RECORDS PROVIDED:
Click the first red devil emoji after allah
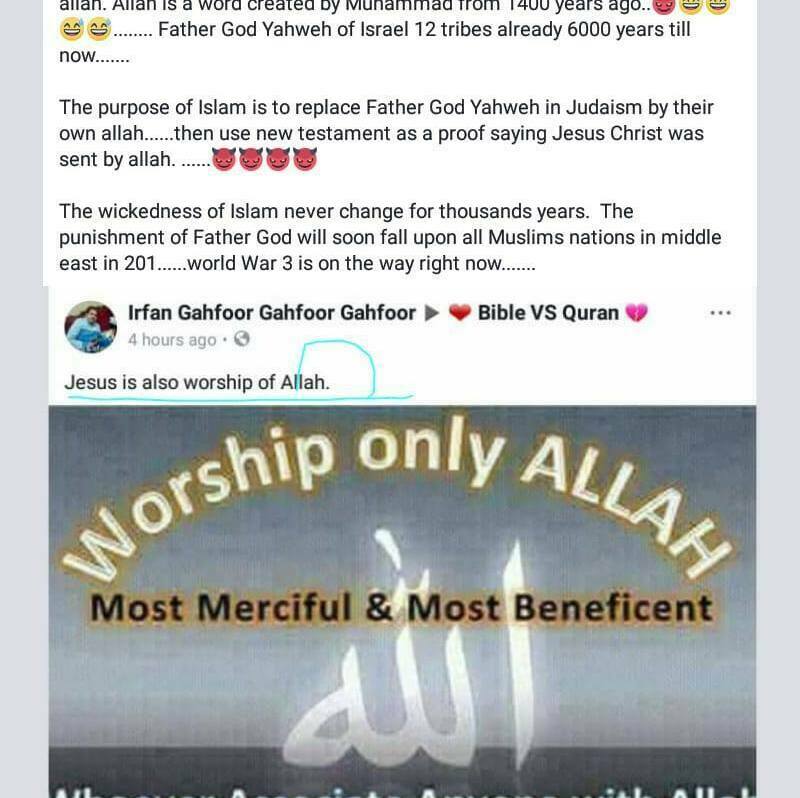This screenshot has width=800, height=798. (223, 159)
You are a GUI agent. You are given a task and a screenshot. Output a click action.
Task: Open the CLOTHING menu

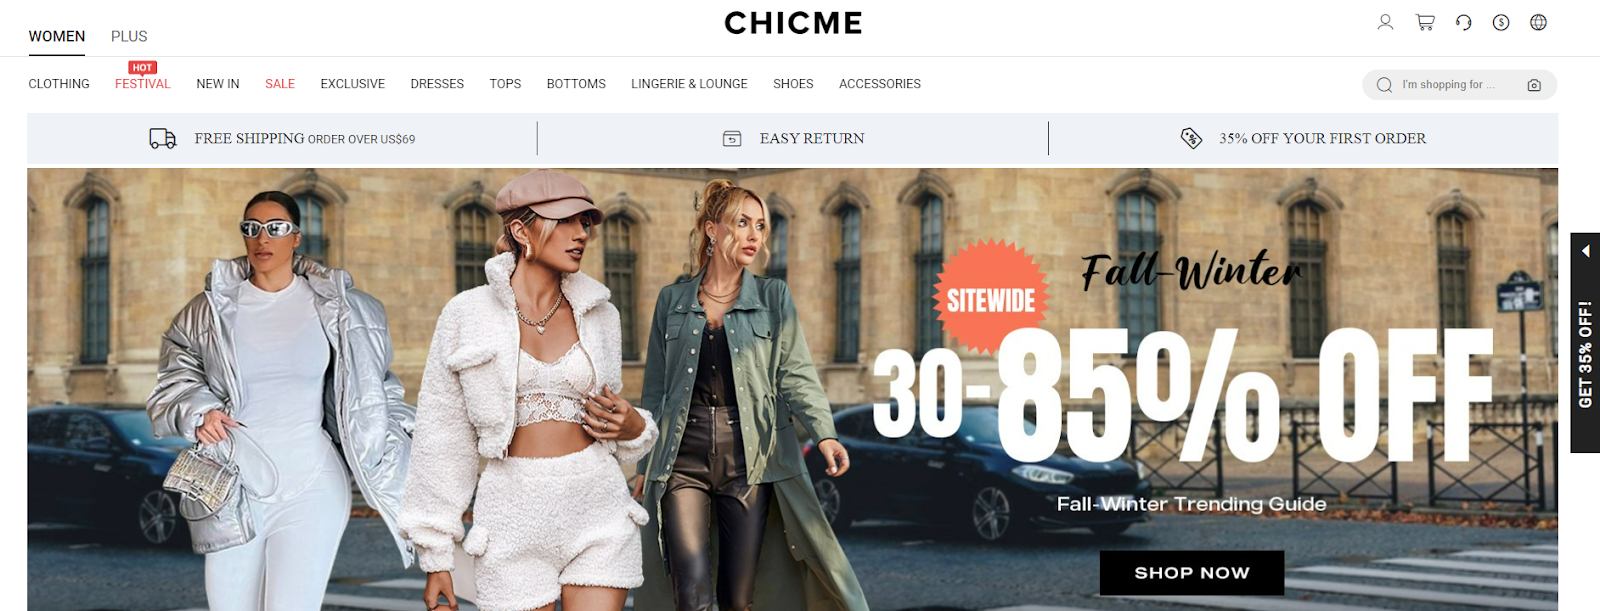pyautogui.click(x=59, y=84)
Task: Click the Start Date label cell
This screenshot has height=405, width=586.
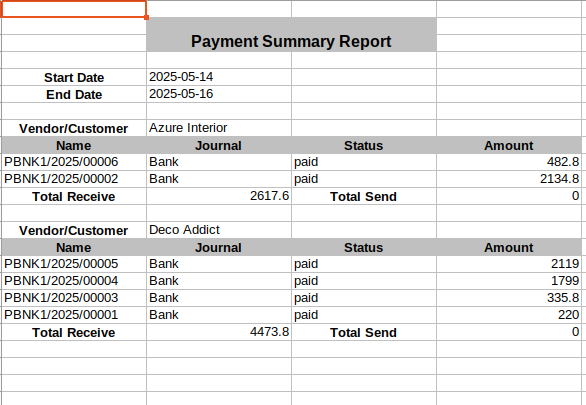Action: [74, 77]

YOUR ASSIGNMENT: Would you transcribe, exactly and only, the lines from the one that contains "You are a GUI" through the last line of the data above, without any pictures?

ANSWER FOR THE TASK:
You are a GUI agent. You are given a task and a screenshot. Output a click action.
Task: Open the CLOTHING menu

pyautogui.click(x=59, y=84)
Task: Click the Start Date label cell
This screenshot has height=405, width=586.
Action: [74, 77]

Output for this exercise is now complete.